Kekuatan-kekuatan yang mendorong proses transformasi ada banyak sekali dan juga bervariasi, salah satunya adalah teknologi. Kita memang dapat mengatakan bahwa satu-satunya yang pasti dalam dunia ini adalah ketidakpastian! Agar organisasi (di bidang apa pun) dapat survive dalam menghadapi berbagai perubahan ini, maka dibutuhkan kepemimpinan tranformasional (secara implisit artinya juga visioner) guna memimpin organisasinya dengan efektif, yang akan memecahkan masalah pada tingkat pemikiran yang cocok, bukan tingkat pemikiran pada waktu masalah itu diciptakan (lihat petikan dari Albert Einstein di atas).
Baik kepemimpinan transformasional maupun kepemimpinan kharismatis secara inheren berorientasi pada masa depan, ...... jadi berurusan dengan perubahan. Seorang pemimpin transformasional mempersepsikan adanya perbedaan-perbedaan yang bersifat fundamental antara cara-cara yang berlaku sekarang dan cara-cara yang seharusnya diberlakukan. Ia melihat adanya berbagai kekurangan dari tatanan yang berlaku sekarang dan menawarkan suatu visi yang bersifat imajinatif untuk mengatasi kekurangan-kekurangan tersebut.
Tujuan utama tulisan ini adalah untuk melengkapi tulisan saya sebelumnya yang berjudul “Kepemimpinan Transformasional [Transformational Leadership]” (Kompasiana, tanggal 31 Maret 2014), teristimewa untuk menjelaskan seperlunya aspek pentingnya suatu visi. Tulisan ini juga merupakan bagian tak terpisahkan dari tulisan saya yang berjudul “Peranan Visi dalam Kepemimpinan” (Kompasiana, tanggal 31 Desember 2013). Konteks tulisan ini adalah organisasi dalam dunia bisnis, namun banyak hal “valid” juga dalam hal organisasi di bidang-bidang lainnya.

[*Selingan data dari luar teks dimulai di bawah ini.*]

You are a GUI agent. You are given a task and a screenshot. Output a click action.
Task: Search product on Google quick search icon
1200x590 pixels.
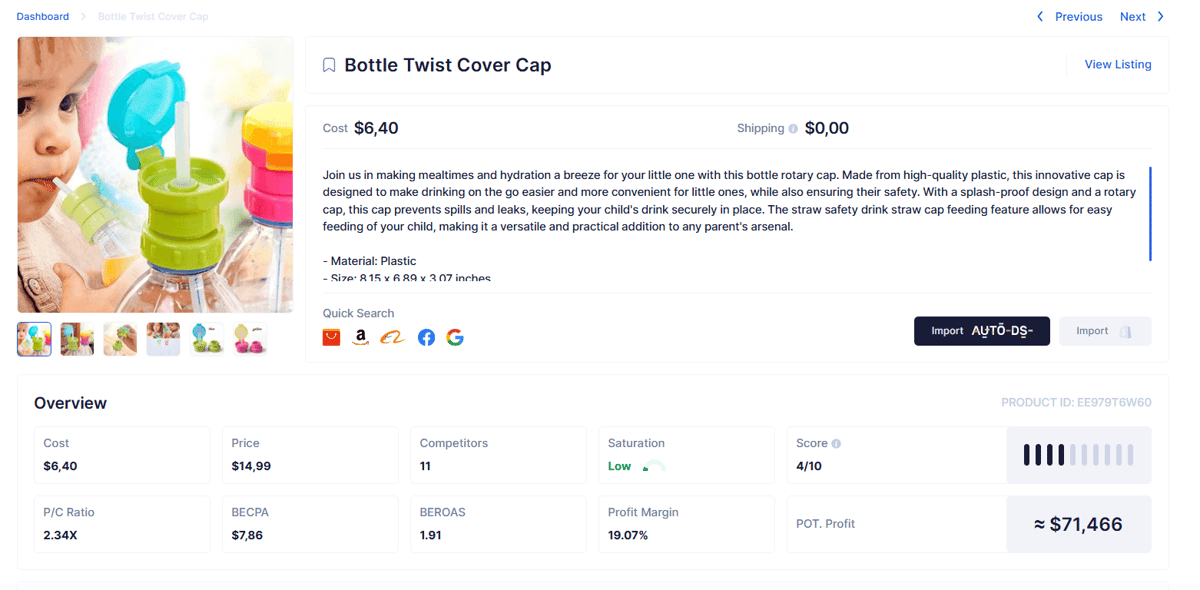point(455,337)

Pemimpin transformasional pasti adalah pemimpin kharismatis, namun seorang pemimpin kharismatis belum tentu merupakan seorang pemimpin transformasional. Dalam tulisan ini – kalau tidak dijelaskan secara khusus – , maka yang saya maksudkan dengan pemimpin adalah pemimpin transformasional.

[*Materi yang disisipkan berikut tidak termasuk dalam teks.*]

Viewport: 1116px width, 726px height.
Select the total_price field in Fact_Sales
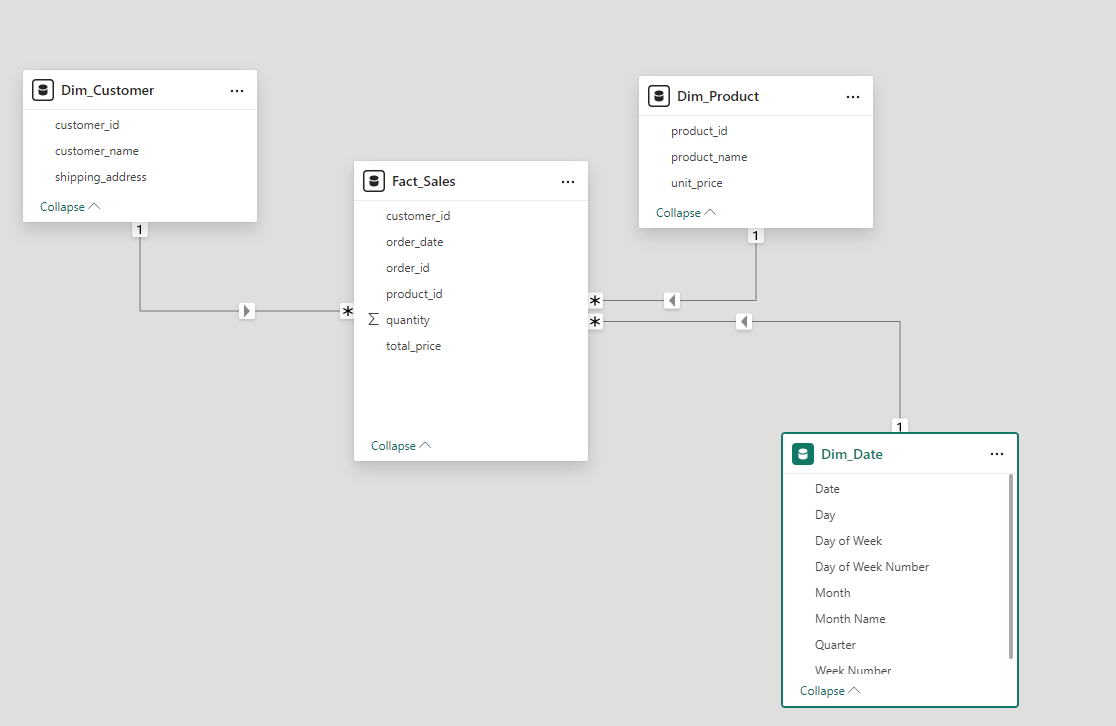[411, 345]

BEBERAPA ASPEK VISI YANG PENTING UNTUK DIPERHATIKAN
R.L. Hughes, R.C. Ginnet & G.J. Curphy (LEADERSHIP – Enhancing The Lessons Of Experience, International Edition, McGraw-Hill Irwin, 2002, hal. 407-408) berpendapat bahwa ada beberapa aspek dari “visi” yang pantas untuk diperhatikan dan dieloborasikan lebih lanjut. Pendapat mereka ini didasarkan pada beberapa studi/tulisan dari sejumlah pakar dalam bidang kepemimpinan:
1. Visi tidak terbatas pada gerakan-gerakan sosial besar; para pemimpin dapat menggunakan visi untuk bantu mendorong perubahan dan kinerja organisasi jenis apa saja atau pada tingkat organisasi yang mana saja.

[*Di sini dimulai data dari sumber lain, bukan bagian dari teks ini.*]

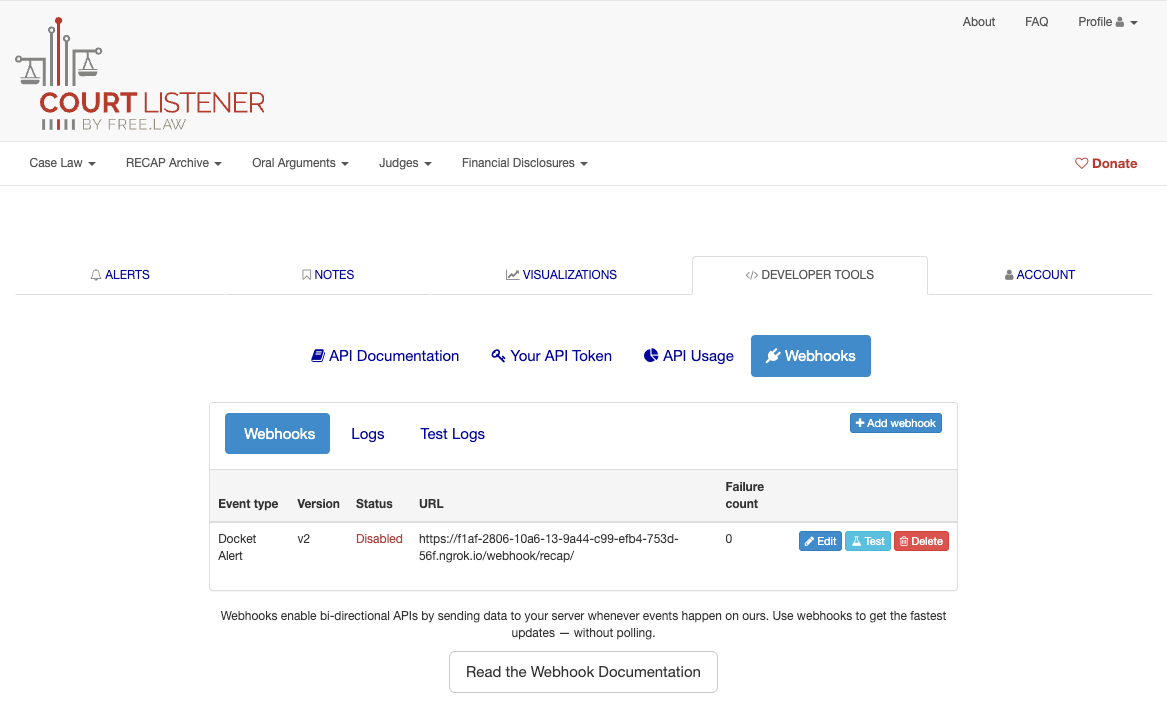Click the pie chart icon beside API Usage
This screenshot has height=705, width=1167.
(652, 355)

2. Visi tentang masa depan dari sang pemimpin seringkali merupakan usaha kerja sama (kolaboratif); genius dari sang pemimpin dalam hal ini adalah kemampuannya untuk melakukan sintesa atas isu-isu dan masalah-masalah yang kelihatan tidak sama, kemudian mengembangkan suatu visi yang mengikat segala hal ini secara bersama-sama. Paradoksnya adalah, bahwa keajaiban dari visi seorang pemimpin seringkali adalah bahwa semakin kompleks persoalannya, semakin banyak orang pula yang ditarik untuk mencari serta mencapai solusi-solusi yang simplistis.
3. Nilai-nilai memainkan suatu peranan kunci dalam visi sang pemimpin, dan melayani sebagai sebuah pedoman moral untuk menyelaraskan tindakan-tindakan sang pemimpin dan para pengikutnya dengan inisiatif-inisiatif perubahan. Dalam hal ini kita dapat melihat perbedaan antara pemimpin transformasional dan pemimpin yang sekadar kharismatis, yaitu bahwa seorang pemimpin transformasional membangun suatu misi berdasarkan nilai-nilai yang dianut para pengikutnya, sementara visi seorang pemimpin kharismatis adalah didasarkan pada nilai-nilainya sendiri.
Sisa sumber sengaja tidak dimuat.